--- Vorgegebener Text ---
- - -

Antike und Spät-Aufklärung
Ein epochaler Einstieg in das "Karl Philipp Moritz-Jahr"
Von Markus Bauer
Besprochene Bücher / Literaturhinweise2006 ist nicht nur ein Freud-, Heine- und Mozart-, sondern auch ein Moritz-Jahr! Vor 250 Jahren wurde der Spätklassizist und Frühromantiker, Psychologe und Altertumsforscher, Autobiograf und Akademiker, einer der - wie Arno Schmidt sie nannte - "Schreckensmänner" der deutschen Aufklärung in Hameln geboren. Dieses eher düster klingende Attribut brachte dem Ästheten und Menschenfreund Moritz sein unverblümt religionskritischer autobiografischer Roman "Anton Reiser" ein: "Sie sind mir in ihrer überscharf gewetzten Beobachtungsgabe, ihrer allumfassenden Rücksichtslosigkeit, die geborenen Autobiographen", schrieb Schmidt über die aus armen Verhältnissen stammenden Sezierer der "condition humaine" am Ende des 18. Jahrhunderts.

- - -

--- Daten ---
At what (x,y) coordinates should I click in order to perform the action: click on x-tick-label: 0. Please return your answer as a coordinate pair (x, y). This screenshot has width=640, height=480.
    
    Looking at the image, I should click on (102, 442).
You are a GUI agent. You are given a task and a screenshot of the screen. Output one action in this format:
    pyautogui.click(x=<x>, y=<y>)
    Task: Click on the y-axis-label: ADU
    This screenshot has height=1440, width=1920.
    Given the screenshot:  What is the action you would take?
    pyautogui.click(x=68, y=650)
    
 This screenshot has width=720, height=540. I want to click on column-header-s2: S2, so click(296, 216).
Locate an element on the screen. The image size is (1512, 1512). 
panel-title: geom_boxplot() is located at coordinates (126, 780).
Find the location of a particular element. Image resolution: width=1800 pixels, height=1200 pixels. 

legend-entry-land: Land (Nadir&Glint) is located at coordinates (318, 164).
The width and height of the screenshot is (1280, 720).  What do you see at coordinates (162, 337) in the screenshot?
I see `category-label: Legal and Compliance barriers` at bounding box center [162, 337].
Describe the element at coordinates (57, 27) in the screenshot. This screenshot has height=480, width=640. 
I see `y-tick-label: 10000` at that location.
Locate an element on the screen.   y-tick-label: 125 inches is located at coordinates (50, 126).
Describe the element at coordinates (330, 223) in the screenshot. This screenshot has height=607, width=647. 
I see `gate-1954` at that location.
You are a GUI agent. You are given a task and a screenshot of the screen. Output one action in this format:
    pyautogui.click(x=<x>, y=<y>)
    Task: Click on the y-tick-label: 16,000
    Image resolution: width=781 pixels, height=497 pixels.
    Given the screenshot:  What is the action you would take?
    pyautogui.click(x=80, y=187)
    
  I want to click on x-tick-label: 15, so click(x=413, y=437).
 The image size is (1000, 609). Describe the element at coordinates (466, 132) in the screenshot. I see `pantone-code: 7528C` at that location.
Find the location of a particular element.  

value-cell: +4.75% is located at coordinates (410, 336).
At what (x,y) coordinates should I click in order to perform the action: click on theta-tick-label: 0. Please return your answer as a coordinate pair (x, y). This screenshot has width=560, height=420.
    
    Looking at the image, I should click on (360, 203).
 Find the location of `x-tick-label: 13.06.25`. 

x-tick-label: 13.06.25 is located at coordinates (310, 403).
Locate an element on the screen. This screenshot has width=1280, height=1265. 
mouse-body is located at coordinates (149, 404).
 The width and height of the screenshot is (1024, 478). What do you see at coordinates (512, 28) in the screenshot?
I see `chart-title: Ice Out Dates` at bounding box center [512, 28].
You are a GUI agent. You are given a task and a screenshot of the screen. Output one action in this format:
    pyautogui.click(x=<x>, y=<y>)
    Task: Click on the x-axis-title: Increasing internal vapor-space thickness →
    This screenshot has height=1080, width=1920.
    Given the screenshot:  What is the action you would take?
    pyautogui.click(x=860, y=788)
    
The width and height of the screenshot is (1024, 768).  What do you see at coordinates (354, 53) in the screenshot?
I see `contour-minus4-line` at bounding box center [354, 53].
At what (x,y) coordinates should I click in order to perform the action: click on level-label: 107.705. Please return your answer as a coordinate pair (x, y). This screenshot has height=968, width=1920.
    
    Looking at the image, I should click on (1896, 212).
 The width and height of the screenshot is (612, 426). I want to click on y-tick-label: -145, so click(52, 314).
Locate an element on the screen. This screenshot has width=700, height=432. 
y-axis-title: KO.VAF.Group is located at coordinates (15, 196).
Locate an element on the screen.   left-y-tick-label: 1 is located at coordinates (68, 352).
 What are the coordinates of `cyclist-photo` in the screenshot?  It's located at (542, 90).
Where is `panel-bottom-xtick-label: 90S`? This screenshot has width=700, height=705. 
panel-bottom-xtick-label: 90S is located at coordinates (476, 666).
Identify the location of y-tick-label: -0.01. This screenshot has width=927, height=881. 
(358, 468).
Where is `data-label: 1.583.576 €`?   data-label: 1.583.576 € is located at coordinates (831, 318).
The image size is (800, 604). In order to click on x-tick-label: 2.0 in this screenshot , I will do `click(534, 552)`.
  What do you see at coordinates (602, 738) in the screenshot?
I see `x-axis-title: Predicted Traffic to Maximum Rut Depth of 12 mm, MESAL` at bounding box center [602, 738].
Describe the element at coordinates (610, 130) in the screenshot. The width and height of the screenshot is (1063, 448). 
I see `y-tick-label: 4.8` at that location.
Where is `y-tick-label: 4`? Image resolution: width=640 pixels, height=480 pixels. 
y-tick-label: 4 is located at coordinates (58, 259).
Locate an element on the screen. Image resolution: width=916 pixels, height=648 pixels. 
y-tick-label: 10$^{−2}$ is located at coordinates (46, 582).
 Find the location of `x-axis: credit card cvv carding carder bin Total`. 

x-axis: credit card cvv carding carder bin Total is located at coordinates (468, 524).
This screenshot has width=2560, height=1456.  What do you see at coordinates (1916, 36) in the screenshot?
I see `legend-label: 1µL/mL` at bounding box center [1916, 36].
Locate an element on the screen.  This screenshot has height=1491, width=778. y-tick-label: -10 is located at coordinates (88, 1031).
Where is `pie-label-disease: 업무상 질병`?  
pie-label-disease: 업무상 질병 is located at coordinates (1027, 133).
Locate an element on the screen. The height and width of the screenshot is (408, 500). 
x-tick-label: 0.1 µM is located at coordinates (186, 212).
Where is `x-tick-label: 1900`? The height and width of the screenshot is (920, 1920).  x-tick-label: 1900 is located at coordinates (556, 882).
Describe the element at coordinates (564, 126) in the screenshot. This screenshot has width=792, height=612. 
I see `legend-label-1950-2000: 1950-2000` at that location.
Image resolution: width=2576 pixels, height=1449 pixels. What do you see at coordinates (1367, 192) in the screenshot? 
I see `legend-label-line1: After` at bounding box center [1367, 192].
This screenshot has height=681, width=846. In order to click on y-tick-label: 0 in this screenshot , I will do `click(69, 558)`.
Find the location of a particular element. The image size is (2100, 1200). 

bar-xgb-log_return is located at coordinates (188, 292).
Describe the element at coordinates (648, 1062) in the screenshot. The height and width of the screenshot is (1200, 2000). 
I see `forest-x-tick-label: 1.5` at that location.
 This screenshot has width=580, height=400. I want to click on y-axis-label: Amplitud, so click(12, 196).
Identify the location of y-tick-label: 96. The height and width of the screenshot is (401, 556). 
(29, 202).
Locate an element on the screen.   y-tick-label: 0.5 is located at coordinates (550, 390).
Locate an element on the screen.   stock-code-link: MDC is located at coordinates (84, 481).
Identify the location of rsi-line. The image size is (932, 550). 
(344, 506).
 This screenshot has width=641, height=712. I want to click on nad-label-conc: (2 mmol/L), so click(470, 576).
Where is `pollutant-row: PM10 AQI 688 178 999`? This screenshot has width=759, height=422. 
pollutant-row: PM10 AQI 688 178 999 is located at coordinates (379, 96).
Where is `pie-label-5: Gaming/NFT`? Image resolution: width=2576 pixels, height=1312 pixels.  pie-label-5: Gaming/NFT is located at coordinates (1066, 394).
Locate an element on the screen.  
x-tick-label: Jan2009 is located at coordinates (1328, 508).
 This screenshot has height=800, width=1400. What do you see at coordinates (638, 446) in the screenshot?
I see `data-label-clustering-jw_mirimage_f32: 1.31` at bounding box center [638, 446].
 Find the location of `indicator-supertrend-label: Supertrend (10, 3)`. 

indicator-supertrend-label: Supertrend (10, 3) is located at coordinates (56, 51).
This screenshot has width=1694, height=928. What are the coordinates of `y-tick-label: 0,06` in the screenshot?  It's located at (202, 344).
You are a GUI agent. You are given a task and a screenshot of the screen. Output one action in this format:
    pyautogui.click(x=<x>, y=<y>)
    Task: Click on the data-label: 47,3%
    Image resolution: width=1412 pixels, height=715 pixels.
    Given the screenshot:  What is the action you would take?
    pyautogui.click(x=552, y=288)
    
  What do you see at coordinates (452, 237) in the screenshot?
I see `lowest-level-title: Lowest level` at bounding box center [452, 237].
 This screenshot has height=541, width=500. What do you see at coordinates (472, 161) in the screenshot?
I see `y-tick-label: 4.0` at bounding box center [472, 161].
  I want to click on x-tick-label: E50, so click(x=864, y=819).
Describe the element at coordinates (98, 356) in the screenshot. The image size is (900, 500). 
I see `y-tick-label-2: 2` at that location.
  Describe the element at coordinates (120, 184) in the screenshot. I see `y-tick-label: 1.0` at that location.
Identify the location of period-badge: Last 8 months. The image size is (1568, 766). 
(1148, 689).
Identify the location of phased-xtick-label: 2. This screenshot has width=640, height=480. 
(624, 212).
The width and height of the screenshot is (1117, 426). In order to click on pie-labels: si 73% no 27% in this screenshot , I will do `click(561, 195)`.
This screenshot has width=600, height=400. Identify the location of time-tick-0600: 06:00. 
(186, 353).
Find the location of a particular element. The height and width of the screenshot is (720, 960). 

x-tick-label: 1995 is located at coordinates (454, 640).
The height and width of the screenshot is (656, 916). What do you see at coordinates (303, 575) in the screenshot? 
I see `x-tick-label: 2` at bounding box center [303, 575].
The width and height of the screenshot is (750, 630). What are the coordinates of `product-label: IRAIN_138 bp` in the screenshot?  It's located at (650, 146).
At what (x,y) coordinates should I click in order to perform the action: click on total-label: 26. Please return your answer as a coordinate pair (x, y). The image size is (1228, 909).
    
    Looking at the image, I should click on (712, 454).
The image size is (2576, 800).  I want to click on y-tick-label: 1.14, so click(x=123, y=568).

- - -

--- Material erkunden ---
• A. Gib aus dem Text über Karl Philipp Moritz den Abschnitt wortgetreu wieder, der mit den Worten beginnt, die „Antike und Spät-Aufklärung“ enthalten, und mit „des 18. Jahrhunderts.“ schließt.
• B. In welcher Stadt wurde Moritz laut dem Text über Karl Philipp Moritz geboren?

--- Lösungen ---
• A.
Antike und Spät-Aufklärung
Ein epochaler Einstieg in das "Karl Philipp Moritz-Jahr"
Von Markus Bauer
Besprochene Bücher / Literaturhinweise2006 ist nicht nur ein Freud-, Heine- und Mozart-, sondern auch ein Moritz-Jahr! Vor 250 Jahren wurde der Spätklassizist und Frühromantiker, Psychologe und Altertumsforscher, Autobiograf und Akademiker, einer der - wie Arno Schmidt sie nannte - "Schreckensmänner" der deutschen Aufklärung in Hameln geboren. Dieses eher düster klingende Attribut brachte dem Ästheten und Menschenfreund Moritz sein unverblümt religionskritischer autobiografischer Roman "Anton Reiser" ein: "Sie sind mir in ihrer überscharf gewetzten Beobachtungsgabe, ihrer allumfassenden Rücksichtslosigkeit, die geborenen Autobiographen", schrieb Schmidt über die aus armen Verhältnissen stammenden Sezierer der "condition humaine" am Ende des 18. Jahrhunderts.

• B. In Hameln.